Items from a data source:
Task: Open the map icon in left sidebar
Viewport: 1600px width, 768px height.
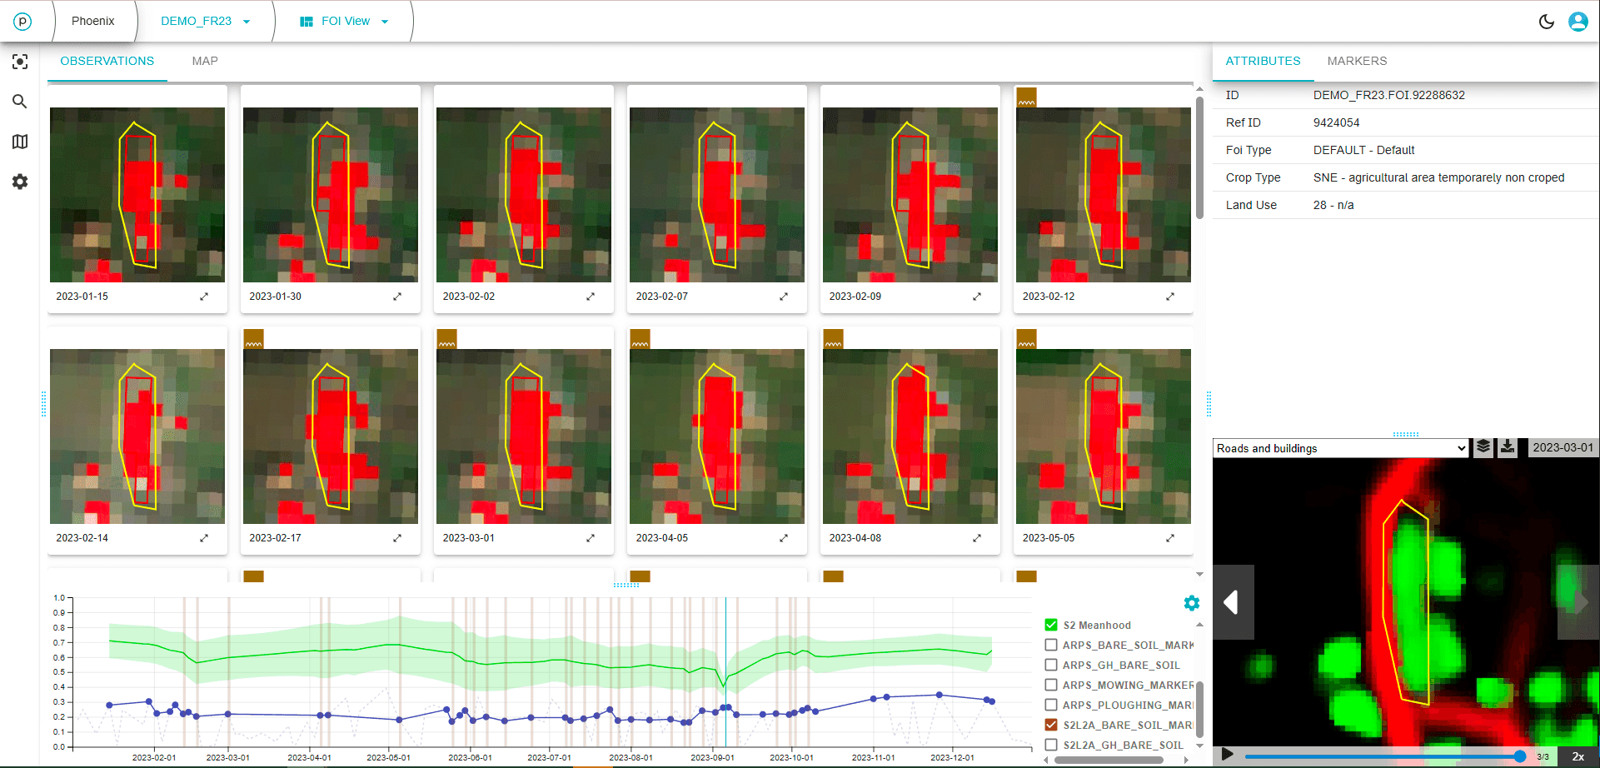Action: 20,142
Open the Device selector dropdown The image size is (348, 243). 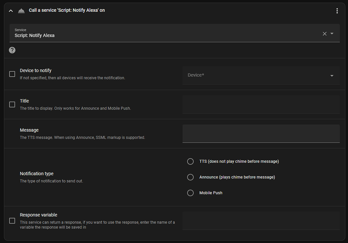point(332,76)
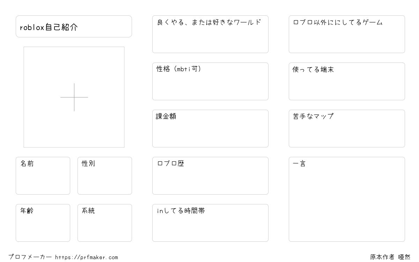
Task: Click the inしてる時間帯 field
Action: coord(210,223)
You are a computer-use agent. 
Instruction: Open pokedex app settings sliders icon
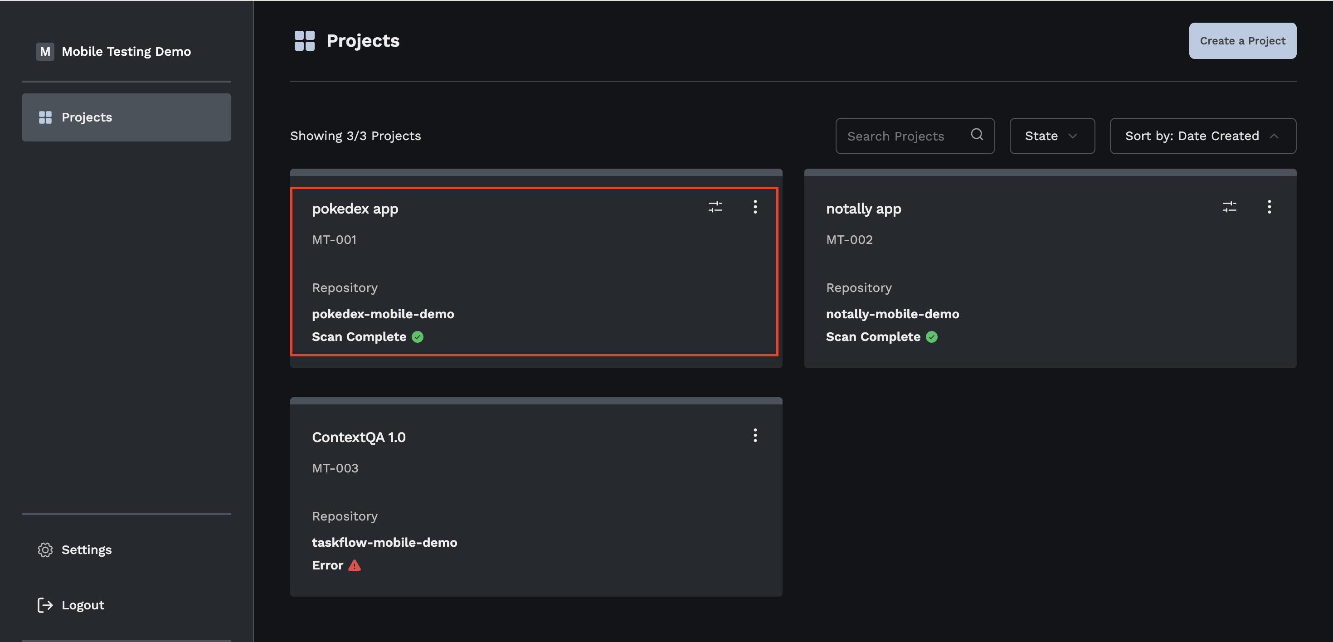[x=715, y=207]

▶ [AIM OF THE EXERCISE]
Pull out each line of the data above that contains the word "Task", treating uppercase and lowercase letters as distinct.

▶ [RESPONSE TO THE EXERCISE]
Task: Open the map icon in left sidebar
Task: Click the inしてる時間帯 field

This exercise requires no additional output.